Publicação: 27-10-2008 (perfeitamente actual)
O bom Jesus de Braga
Porque é que sempre que se fala em mudanças de treinador nos grandes clubes portugueses nunca se fala naquele que é provavelmente o melhor técnico nacional da actualidade? Refiro-me a Jorge Jesus. Será pelo seu cabelo ser demasiado branco? Pelos seus fatos não terem a chancela dos grandes costureiros? Serão os seus gestos no banco demasiado bruscos? Ou será o seu pisar de relva que incomoda as altas sapatarias de marca?
Paulo Garcia, Jornalista
Curiosa esta apetência (ou será doença?) que se instalou no luso futebol/fashion, colocando "modelos" nos bancos de suplentes a fazerem de treinadores e arrastando os homens que percebem de futebol para a bancada (ou para próximo dela). Mais do que perigoso, é muito estranho!

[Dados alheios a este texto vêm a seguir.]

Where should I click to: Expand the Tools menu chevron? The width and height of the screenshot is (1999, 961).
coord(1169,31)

Para aqueles que perdem um pouco do seu tempo a ler estes meus espaços, gostaria de deixar claro que não tenho qualquer relação pessoal com Jorge Jesus. Não tenho o seu número de telemóvel, falei com ele duas vezes se tanto e sempre em tom próprio de quem, não se conhecendo, tem de manter uma certa distância na abordagem, como aliás, deveriam ser sempre as relações entre os jornalistas e o seu meio profissional (que obriga à crítica independente, distanciada, incómoda e por isso passível de mal-entendidos).

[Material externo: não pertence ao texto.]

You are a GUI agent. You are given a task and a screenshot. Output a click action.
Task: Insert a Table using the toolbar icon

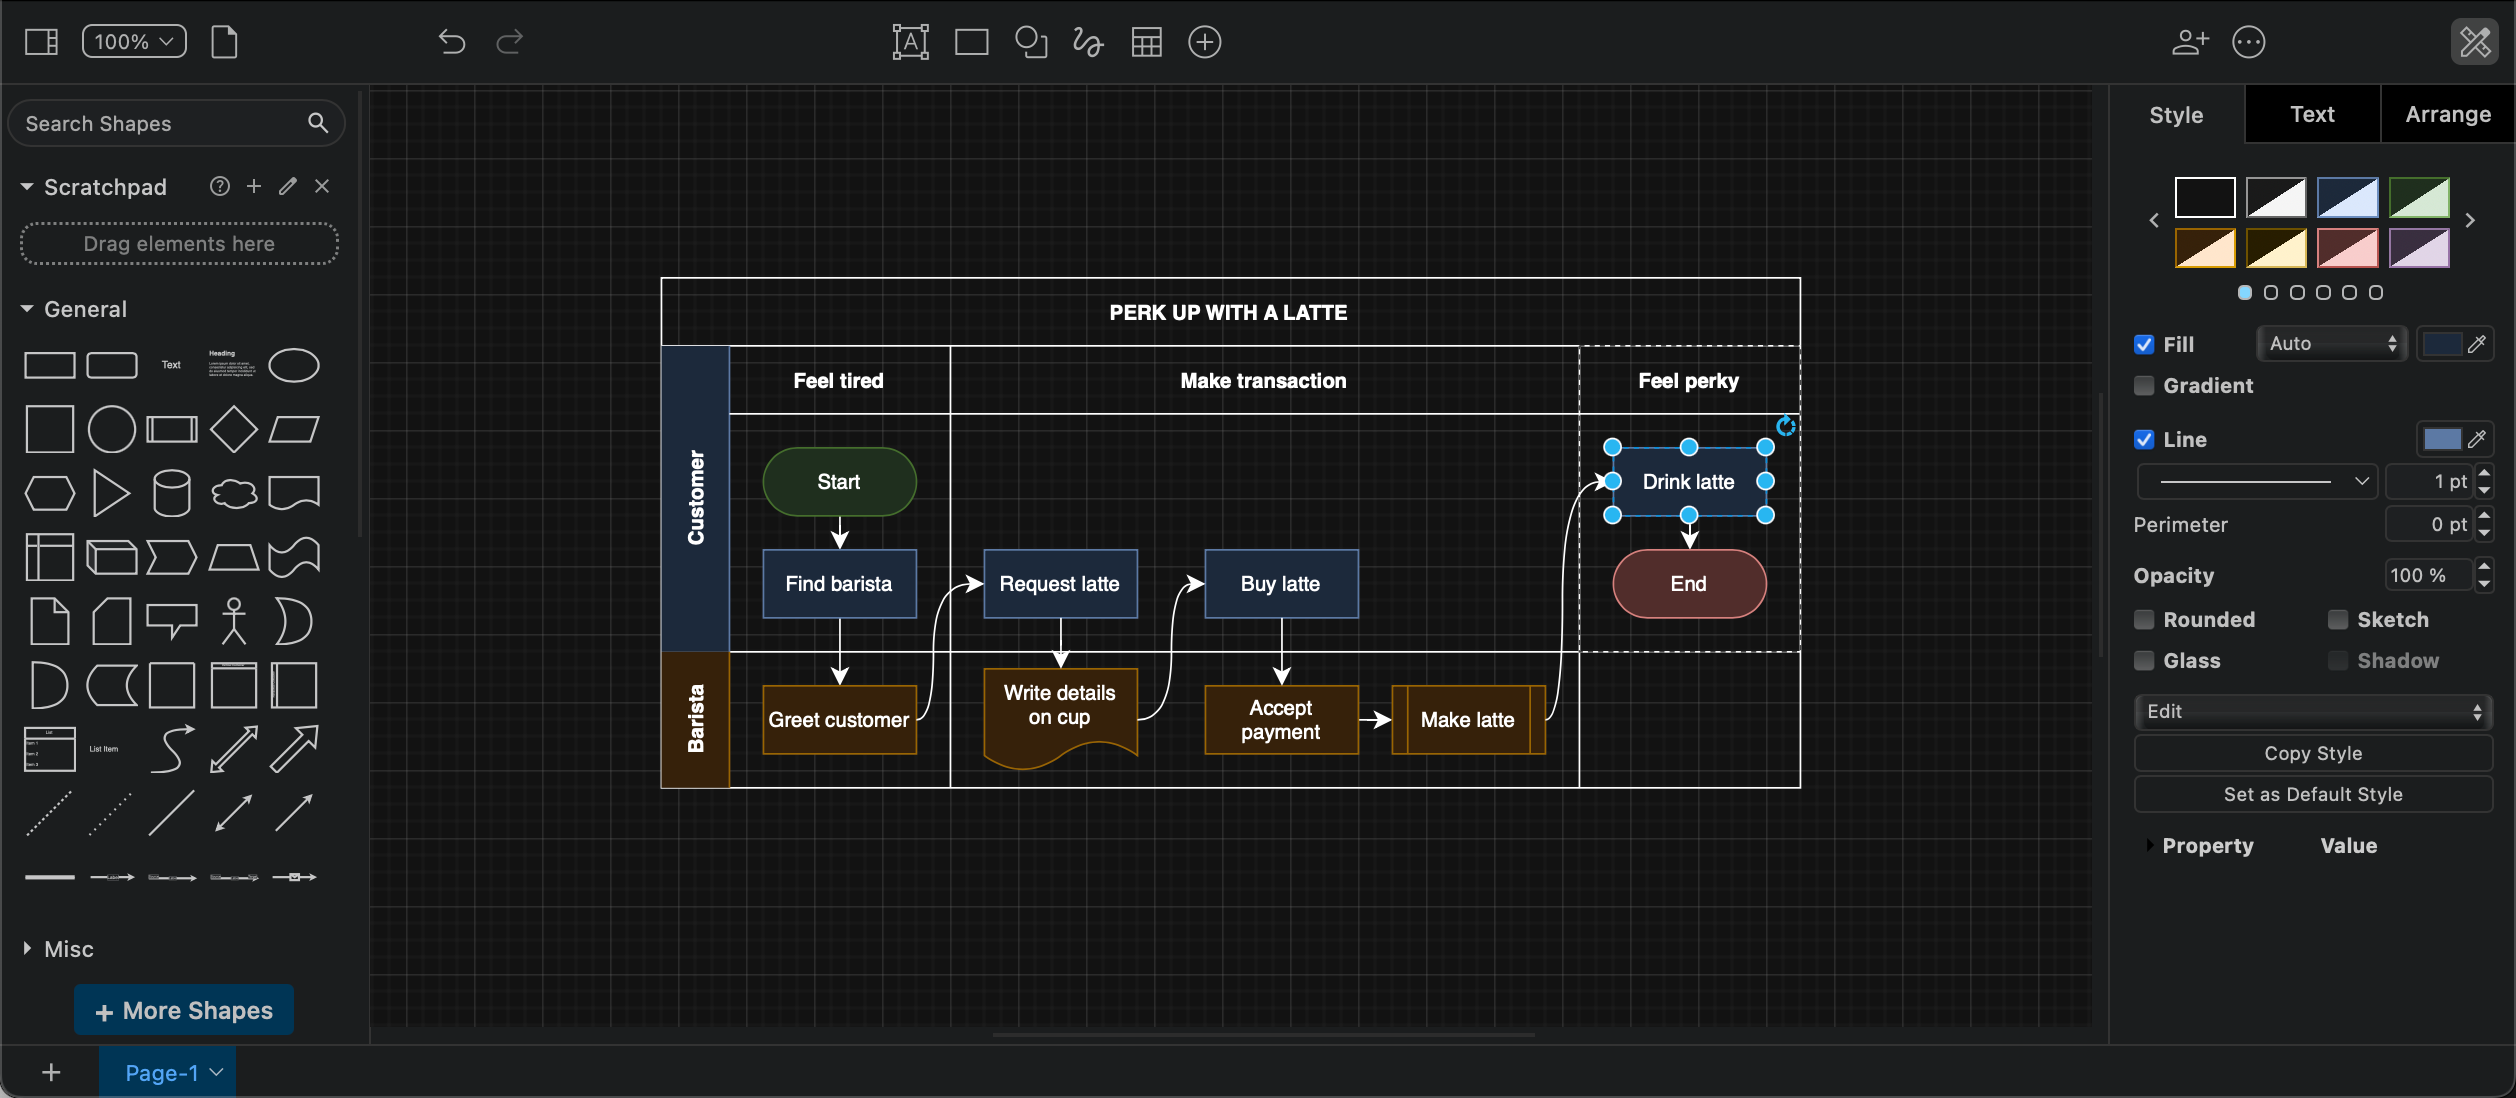point(1146,42)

A minha admiração pessoal e profissional pelo actual treinador do Sp. de Braga não se construiu à mesa de nenhum restaurante, nunca estive em sua casa, trato-o por você em vez do perigoso e muito utilizado "tu". Nunca passámos férias juntos e, que eu me lembre, nunca mergulhámos na mesma piscina, o que neste caso até se poderia transformar numa feliz coincidência porque, olhando Jorge Jesus da bancada ou através da televisão, fico com a ideia de alguém que, tal como eu, está mais talhado para gostar das piscinas municipais e de parques de campismo do que dos grandes salões de veraneio (de preferência algarvios) que alguns dos seus camaradas treinadores (saídos das grandes faculdades e professorados até à medula) utilizam até à exaustão.
Meu caro Jesus, permita-me que o trate assim, você dá todo o ar de, como bom alfacinha, privilegiar uma boa sardinhada assada em detrimento de uma lagosta suada... e de preferir abastecer-se nas merceariazinhas do seu bairro em vez de desfilar nas grandes montras comerciais...
Como pessoa que construiu a vida a partir de origens humildes, teve de trabalhar muito, subindo degrau a degrau para uma carreira para muitos impensável.
Você não teve dinheiro para cursar algumas maneiras civilizadas que alguns dos seus anelados colegas professam.
Eles não coçam a orelha porque parece mal. Não despenteiam o cabelo porque está carregado de gel e, regra geral, pintado para não se verem as brancas... Eles não dão pontapés nas garrafas de água porque estragam o verniz dos sapatos, zelosamente engraxados durante as últimas 48 horas. Eles não atiram com o casaco e a gravata para o chão porque o fornecedor dos fatos oficiais jura que não lhes volta a emprestar nenhum... E também não choram como você nas conferências de imprensa, porque lhes estraga a maquilhagem nos flash's televisivos...
Receio, meu caro Jorge, que não lhe chegue, de facto, ser o melhor treinador português da actualidade - por ser aquele que melhor lê o jogo no banco, que mais e melhor trabalha semanalmente aquilo a que os seus distintos colegas chamam pomposamente de transições defensivas e de ataque, e de meio-campo, e mais milhentas transições que a sua mente inventa, etc, etc... Não lhe chega possuir o dom de transmitir aos seus jogadores que a sua ambição e competência são legítimas porque partem de uma base de qualidade genuína, que não se aprende nos computadores de uma qualquer faculdade, e que não são fabricadas por nenhuma assessoria paga a peso de ouro, nem por nenhum grupo de jornalistas amigalhaços!
Meu caro Jorge, cheira-me que se não modernizar os gestos e as maneiras, se não optar por lentes de contacto (azuis de preferência), se não for capaz de olhar para as câmaras de televisão privilegiando o seu melhor lado facial, a alta indústria do futebol não o leve tão a sério como você indiscutivelmente merece.
Porque você é, neste momento, o melhor treinador português a trabalhar na Primeira Liga.
Já tinha percebido isso, ou ainda não?